The similarity scores for the various metrics can be aggregated by a program on a computing system that applies a weighting factor to each of the scores for the individual metrics to determine a probability of a match between the two entries. This probability can itself be aggregated with probability scores from other indicies (address, phone number, etc.) to determine an overall probability that the identifying information refers to the same entity, and as a consequence, whether the data attached to the indentifying information is likely to belong to the entity in question, for example, a specific small business seeking a loan.

Although the present invention has been described with reference to preferred embodiments, workers skilled in the art will recognize that changes may be made in form and detail without departing from the spirit and scope of the invention.

Claims

1. A process for verifying the association of publicly available data to a loan applicant, comprising:

receiving loan application information from a loan applicant;

locating a data record potentially belonging to said applicant;

extracting identifying information associated with said data record;

standardizing the identifying information and the corresponding loan application information;

assessing the similarity between the identifying information and the corresponding loan application information using comparison metrics;

generating a numerical representation of the similarity between the identifying information and the corresponding loan application information;

evaluating the numerical representation of similarity to determine whether the identifying information sufficiently corresponds to the loan applicant.

2. The process of claim 1, wherein the loan application information is received via a network from the loan applicant's computing system.

3. The process of claim 1, wherein the data record potentially belonging to the applicant is found on the web.

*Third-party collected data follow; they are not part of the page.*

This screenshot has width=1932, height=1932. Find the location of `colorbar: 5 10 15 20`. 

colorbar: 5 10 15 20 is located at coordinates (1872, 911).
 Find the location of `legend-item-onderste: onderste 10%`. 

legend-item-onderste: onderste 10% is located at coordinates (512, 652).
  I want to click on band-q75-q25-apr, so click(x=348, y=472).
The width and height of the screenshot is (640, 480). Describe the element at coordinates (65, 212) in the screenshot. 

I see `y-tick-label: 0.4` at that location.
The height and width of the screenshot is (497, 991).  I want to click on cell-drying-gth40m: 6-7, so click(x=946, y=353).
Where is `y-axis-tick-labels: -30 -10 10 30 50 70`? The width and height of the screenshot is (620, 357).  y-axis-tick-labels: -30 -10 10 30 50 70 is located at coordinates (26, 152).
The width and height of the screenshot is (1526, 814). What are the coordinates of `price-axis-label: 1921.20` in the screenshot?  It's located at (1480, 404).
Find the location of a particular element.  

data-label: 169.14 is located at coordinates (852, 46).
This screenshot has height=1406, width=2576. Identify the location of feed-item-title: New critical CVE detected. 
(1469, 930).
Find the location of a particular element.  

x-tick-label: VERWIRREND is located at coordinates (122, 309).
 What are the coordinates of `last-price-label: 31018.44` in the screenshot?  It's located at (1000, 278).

4. The process of claim 3, wherein the data record is an online review.

5. The process of claim 1, wherein the loan applicant is a business.

6. The process of claim 1, further comprising organizing the identifying information into at least one field.

7. The process of claim 6, wherein the at least one field comprises business name, phone number, address, or geographic coordinates.

8. The process of claim 1, wherein the comparison metrics comprise at least one of: the longest common substring, the number of common words, the Levenshtein distance, the actual distance, and combinations thereof.

9. The process of claim 1, wherein the numerical representation of similarity comprises a number between 0 and 1.

10. The process of claim 6, wherein a numerical representation of the similarity between the identifying information and the corresponding loan application information is generated for each field.

11. The process of claim 1, wherein if the identifying information sufficiently corresponds to the loan applicant, the data record is used in making a lending decision.

12. The method of claim 1, wherein each step is automated.

13. The method of claim 12, further comprising verifying the borrower's operating account information prior to providing loan funding.

14. The method of claim 1, wherein the obtaining selected loan terms comprises:

obtaining a loan amount from said borrower's computer system;

displaying total loan cost, interest, and fees based on said loan amount; and

obtaining a loan duration from said borrower's computer system.

15. The method of claim 2, wherein said network is the Internet and said loan application information is received at a website on said Internet.

16. The method of claim 1, wherein a machine learning model is used to evaluate the numerical representation of similarity to determine whether the identifying information sufficiently corresponds to the loan applicant.